* **Source extract**:
________________
- Murray Raney
- Born: October 14, 1885
- Died: March 3, 1966 (aged 80)
- Known for: Raney Nickel

= Murray Raney =

American engineer

Murray Raney (October 14, 1885 – March 3, 1966) was an American mechanical engineer born in Carrollton, Kentucky. He was the developer of a nickel catalyst that became known as Raney nickel, which is often used in industrial processes and scientific research for the hydrogenation of multiple covalent bonds present in molecules.

==Biography==

Raney was born in Carrollton, Kentucky, to William Washington Raney (1848–1929) and Katherine Wright Raney (1857–1935). Without having attended high school, he obtained his bachelor's degree in mechanical engineering from the University of Kentucky in 1909. Following his graduation he became a teacher at the Eastern Kentucky State Normal College and was also in charge of the heating and lighting facilities there until 1910.

From 1910 until 1911 he worked in the beater room of the Fort Orange Paper Company in Castleton-on-Hudson, New York. In 1911 he moved to Springfield, Illinois to work in the production of steam engines at A. L. Ide Engine Company, where he stayed until 1913. That same year he moved to his final residence in Chattanooga, Tennessee, to work for the Chattanooga Railway, Light & Power Co as a power salesman.

Raney joined the Lookout Oil & Refining Company in 1915. He was assigned to work as an assistant manager in the production of hydrogen used in the hydrogenation of vegetable oils. It was during this time he started to work in the preparation of what later became known as "Raney" catalysts. He left Lookout Oil in 1925 to take a sales manager position at Gilman Paint and Varnish Co., eventually becoming president of the company. In 1950 he left Gilman Paint and founded the Raney Catalyst Company. He then started to dedicate full-time to the production of his catalysts. This company was bought by W.R. Grace and Company in 1963 and still produces Raney nickel to this day.

Raney was twice married, first on June 12, 1920, to Katherine Elizabeth Macrae (1883–1935), with whom he had one daughter. His second marriage was to Laura Ogden McClellan (1898–1953) on March 31, 1939. He was awarded an honorary Doctor of Science degree in 1951. He was member of the American Chemical Society and the American Oil Chemists' Society. He was granted a total of six American and five European patents for the development of his catalysts and metallurgical processes needed for their preparation.
________________
* **Actions to take**:
1. Repeat the Murray Raney biography word for word from "American engineer" to "there until 1910.".
2. Condense the paragraph of the Murray Raney biography that begins "Raney joined the Lookout Oil & Refining Company" into a bulleted list of its main facts.
3. Extend the Murray Raney biography with the next part, picking up right after its final sentence.

* **Data extract**:
________________
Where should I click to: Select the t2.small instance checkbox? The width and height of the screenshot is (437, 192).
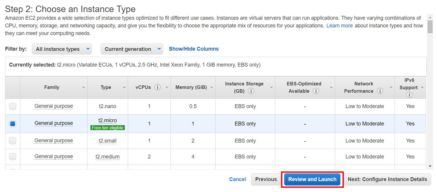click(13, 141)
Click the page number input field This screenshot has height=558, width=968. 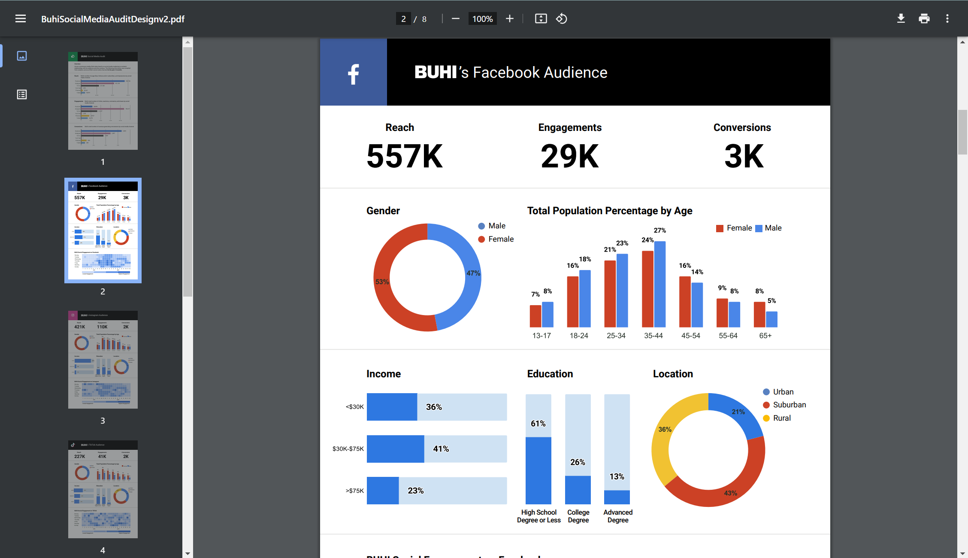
________________
* **Answers to each task**:
1.
American engineer

Murray Raney (October 14, 1885 – March 3, 1966) was an American mechanical engineer born in Carrollton, Kentucky. He was the developer of a nickel catalyst that became known as Raney nickel, which is often used in industrial processes and scientific research for the hydrogenation of multiple covalent bonds present in molecules.

==Biography==

Raney was born in Carrollton, Kentucky, to William Washington Raney (1848–1929) and Katherine Wright Raney (1857–1935). Without having attended high school, he obtained his bachelor's degree in mechanical engineering from the University of Kentucky in 1909. Following his graduation he became a teacher at the Eastern Kentucky State Normal College and was also in charge of the heating and lighting facilities there until 1910.

2.
- 1915: Joined the Lookout Oil & Refining Company as an assistant manager producing hydrogen for the hydrogenation of vegetable oils.
- While there, began preparing what later became known as "Raney" catalysts.
- 1925: Left Lookout Oil to become sales manager at Gilman Paint and Varnish Co., and eventually its president.
- 1950: Left Gilman Paint and founded the Raney Catalyst Company, devoting himself full-time to catalyst production.
- 1963: The company was bought by W.R. Grace and Company, which still produces Raney nickel.

3.
==Development of Raney nickel==

During his time at Lookout Oil and Refining Raney was responsible for the production of hydrogen which was used in the hydrogenation of vegetable oils. During that time the industry used a nickel catalyst prepared from nickel(II) oxide. Believing that better catalysts could be produced, around 1921 he started to perform independent research on this matter while still working for Lookout Oil. In 1924 he produced an approximately 1:1 nickel-silicon alloy which, after being treated with sodium hydroxide to remove the silicon, was found to be five times more active than the best catalyst used in the hydrogenation of cottonseed oil. He was granted a US patent for this discovery in 1925. To this, Raney himself said in an interview "I was just lucky... I had an idea for a catalyst and it worked the first time."

In 1926 Raney produced a nickel-aluminium alloy, also in a 1:1 ratio, following a procedure similar to the one used for the nickel-silicon alloy, and he found that the resulting catalyst was even more active than the previous one. This catalyst, now commonly known as Raney nickel, was the subject of a patent he obtained in 1927.

==The Murray Raney Award==

In 1992 the Organic Reactions Catalysis Society (ORCS) created the Murray Raney Award "for contributions in the use of sponge metal catalysts in organic synthesis". The award is given out every two years at the annual ORCS conference. As of 2006 the following scientists have been recipients of the award:

- 1992 – Stewart Montgomery
- 1994 – Pierre Fouilloux
- 1996 – Mark Wainwright
- 1998 – Anatoly Fasman
- 2000 – Jozsef Petró
- 2002 – Akira Tai
- 2004 – Jean Lessard (chemist)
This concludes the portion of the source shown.